Since the free-form surface can be evaluated as described above, the line of intersection between two free-form surfaces as shown below can be obtained. As shown in FIG. 25, two curved surfaces 4A and 4B
The scan line 7 is set on one of the surfaces, and the evaluation method based on the above method is used for points on the line 7. At this time, the relationship between the evaluation function calculated by this evaluation method and the scan line is as shown in FIG. 26, and the position where the evaluation function becomes 0 is the intersection of the scan line 7 and the surface 4A, and all scans are performed. When this intersection is obtained for the line 7, the intersection group represents the intersection between the curved surfaces 4A and 4B. The above processing is the same as in the mathematical expression shape processing 41.

(Effects of the Invention) As described above, according to the shape data storage / processing method of the present invention, it is possible to effectively use the memory while making the most of the advantage of the CSG method, and to calculate the mathematical expression even if the free curved surface shape is included. It can be processed in the same manner as the modified shape.

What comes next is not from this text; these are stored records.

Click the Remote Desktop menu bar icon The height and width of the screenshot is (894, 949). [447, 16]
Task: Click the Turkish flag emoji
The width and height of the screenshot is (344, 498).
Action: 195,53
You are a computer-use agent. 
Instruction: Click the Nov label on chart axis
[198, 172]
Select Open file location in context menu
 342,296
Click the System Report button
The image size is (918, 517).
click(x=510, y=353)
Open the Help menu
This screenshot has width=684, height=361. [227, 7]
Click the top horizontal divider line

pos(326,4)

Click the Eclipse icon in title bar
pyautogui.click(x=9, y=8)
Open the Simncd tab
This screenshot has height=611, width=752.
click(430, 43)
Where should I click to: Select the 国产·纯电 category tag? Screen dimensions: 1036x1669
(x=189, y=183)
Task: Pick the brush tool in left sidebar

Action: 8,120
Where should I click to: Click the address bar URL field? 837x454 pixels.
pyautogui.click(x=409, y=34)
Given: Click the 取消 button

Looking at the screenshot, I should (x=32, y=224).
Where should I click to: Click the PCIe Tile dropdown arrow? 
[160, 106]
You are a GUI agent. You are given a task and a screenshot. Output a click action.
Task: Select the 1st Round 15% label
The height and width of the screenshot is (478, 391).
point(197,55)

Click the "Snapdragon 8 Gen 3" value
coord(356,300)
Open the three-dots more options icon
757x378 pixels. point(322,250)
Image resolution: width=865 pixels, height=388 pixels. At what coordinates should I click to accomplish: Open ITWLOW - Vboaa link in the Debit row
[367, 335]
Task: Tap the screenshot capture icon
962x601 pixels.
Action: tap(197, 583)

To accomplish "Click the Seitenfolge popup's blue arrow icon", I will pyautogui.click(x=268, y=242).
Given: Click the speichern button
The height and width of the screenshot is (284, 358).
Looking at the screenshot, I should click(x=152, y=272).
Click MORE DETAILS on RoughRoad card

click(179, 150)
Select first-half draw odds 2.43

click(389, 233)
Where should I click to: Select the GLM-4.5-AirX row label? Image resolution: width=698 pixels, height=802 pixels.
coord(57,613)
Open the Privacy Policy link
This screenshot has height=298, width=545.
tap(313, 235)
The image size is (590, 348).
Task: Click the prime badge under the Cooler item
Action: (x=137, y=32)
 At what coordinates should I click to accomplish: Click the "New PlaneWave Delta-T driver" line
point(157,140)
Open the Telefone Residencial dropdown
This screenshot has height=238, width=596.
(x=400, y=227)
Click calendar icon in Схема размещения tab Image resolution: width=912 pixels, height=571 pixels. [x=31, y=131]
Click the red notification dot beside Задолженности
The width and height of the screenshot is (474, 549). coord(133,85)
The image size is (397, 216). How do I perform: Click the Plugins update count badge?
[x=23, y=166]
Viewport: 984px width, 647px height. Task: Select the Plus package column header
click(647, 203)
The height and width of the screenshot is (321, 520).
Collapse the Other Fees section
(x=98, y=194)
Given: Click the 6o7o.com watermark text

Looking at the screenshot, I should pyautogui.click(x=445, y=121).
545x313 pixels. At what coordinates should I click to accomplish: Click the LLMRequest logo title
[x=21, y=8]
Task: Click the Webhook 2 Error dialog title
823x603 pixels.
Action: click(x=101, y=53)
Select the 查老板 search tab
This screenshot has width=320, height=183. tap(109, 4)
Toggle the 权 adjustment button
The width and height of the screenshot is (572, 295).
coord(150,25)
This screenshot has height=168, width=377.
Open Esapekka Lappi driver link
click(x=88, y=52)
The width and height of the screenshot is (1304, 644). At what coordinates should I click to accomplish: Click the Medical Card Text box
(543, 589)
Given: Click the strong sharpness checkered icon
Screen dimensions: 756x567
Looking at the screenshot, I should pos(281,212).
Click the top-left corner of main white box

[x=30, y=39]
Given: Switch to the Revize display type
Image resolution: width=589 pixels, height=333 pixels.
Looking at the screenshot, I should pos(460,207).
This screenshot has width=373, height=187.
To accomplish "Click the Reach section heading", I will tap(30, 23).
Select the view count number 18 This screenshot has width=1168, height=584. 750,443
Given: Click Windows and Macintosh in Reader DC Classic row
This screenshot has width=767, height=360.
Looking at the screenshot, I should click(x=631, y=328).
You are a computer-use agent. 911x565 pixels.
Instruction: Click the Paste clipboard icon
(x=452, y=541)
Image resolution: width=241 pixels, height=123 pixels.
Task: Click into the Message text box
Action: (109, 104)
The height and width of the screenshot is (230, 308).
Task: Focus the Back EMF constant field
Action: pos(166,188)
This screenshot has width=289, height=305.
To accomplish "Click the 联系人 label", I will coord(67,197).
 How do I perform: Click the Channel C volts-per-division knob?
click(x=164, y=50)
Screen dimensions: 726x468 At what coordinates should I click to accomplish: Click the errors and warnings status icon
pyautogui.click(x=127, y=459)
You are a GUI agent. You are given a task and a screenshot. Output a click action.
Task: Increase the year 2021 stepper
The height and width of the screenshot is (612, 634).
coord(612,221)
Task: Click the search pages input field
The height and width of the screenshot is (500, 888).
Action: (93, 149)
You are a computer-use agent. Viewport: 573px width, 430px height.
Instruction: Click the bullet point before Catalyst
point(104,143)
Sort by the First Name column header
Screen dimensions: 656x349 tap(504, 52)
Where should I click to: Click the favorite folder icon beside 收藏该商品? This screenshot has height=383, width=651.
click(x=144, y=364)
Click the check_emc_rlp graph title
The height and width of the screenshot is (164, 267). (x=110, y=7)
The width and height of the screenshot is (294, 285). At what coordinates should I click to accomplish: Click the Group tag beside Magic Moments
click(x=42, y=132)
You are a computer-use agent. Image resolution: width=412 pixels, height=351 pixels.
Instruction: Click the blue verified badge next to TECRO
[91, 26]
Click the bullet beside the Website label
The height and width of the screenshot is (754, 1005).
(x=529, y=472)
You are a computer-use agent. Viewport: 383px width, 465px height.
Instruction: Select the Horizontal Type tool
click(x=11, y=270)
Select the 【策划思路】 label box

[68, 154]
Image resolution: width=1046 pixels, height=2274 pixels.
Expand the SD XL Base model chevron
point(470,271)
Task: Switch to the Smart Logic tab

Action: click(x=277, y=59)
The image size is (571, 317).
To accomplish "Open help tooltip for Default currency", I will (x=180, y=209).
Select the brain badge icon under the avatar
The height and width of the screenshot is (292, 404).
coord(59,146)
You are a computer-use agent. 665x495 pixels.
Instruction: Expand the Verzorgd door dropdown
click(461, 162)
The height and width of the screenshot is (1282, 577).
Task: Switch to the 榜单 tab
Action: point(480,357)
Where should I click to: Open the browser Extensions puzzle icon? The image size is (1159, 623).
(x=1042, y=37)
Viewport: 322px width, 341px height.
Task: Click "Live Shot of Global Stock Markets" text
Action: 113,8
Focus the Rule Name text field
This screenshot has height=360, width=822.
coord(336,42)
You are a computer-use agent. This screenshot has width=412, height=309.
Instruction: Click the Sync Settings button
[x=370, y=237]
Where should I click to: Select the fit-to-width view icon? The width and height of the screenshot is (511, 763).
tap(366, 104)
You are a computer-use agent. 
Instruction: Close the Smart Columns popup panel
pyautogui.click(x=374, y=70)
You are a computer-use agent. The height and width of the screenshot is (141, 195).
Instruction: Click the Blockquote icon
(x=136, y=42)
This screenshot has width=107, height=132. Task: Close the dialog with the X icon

BRIEF DESCRIPTION OF THE DRAWINGS FIG. 1 is a block diagram showing an example of a conventional system using CSG, FIGS. 2 and 3 are diagrams for explaining a set operation, and FIGS. 4 and 5 are shape data. FIG. 6 is a block diagram showing an example of a system for implementing the method of the present invention, FIGS. 7 (A) and 7 (B) are diagrams for explaining formulated shape data, and FIG. FIG. 9 is a block diagram showing an example of a graphic data processing system according to the present invention, FIGS. 9 to 11 are diagrams for explaining generation and processing of shape data described in reverse Polish, and FIGS. Is a diagram for explaining the principle of evaluation of a free-form surface according to the present invention, and FIGS. 18 to 26 are diagrams for explaining a method for determining the polarity of a free-form surface. 4 ... Patch, 10 ... Shape data input device, 12 ... Compiler processing, 20 ... Shape data, 30 ... Formulation shape processing unit, 31 ... Processing information, 40 ... Shape extraction processing unit, 41 ... … Mathematics processing, 42… Set operation, 43, 44…
… Application-compatible processing, 45 …… Free-form surface evaluation calculation processing, 46,46A …… Shape information stack area, 200 ……
Three-dimensional shape.

Claims (1)

[Claims] 1. An input device to which shape data and object structure data are input, a shape extraction processing unit that performs a set operation using the shape data and the object structure data, and an entire output from the shape extraction processing unit. In a CAD / CAM system equipped with an application processing unit that performs screen display processing and the like based on shape information, the free-form surface in the parameter space and / or the mathematical expression shape data that represents the mathematical expression shape in the real space as the shape data. The free-form surface data representing the shape is input and the object structure data is input, the object structure data is stored in the memory by the inverse Polish notation method together with the formulated shape data, and the free-form surface data is stored in the memory as it is, The object structure data described in the reverse polish and the formulated shape data and / or the free-form surface data are A surface from an arbitrary position in the real space to a surface represented by the formulated shape data and / or the free-form surface data by a convergence operation using sequentially read and the read free-form surface data and / or the free-form surface data. The normal vectors are respectively obtained, the processing for obtaining the distances and the orientations thereof is performed and stored in the storage area, and the operation code in the read object structure data is operated on the processing result stored in the storage area. Shape data storage in a CAD / CAM system characterized by repeating a series of processes of storing the result again in the storage area, and finally storing the overall shape information in the storage area. Processing method.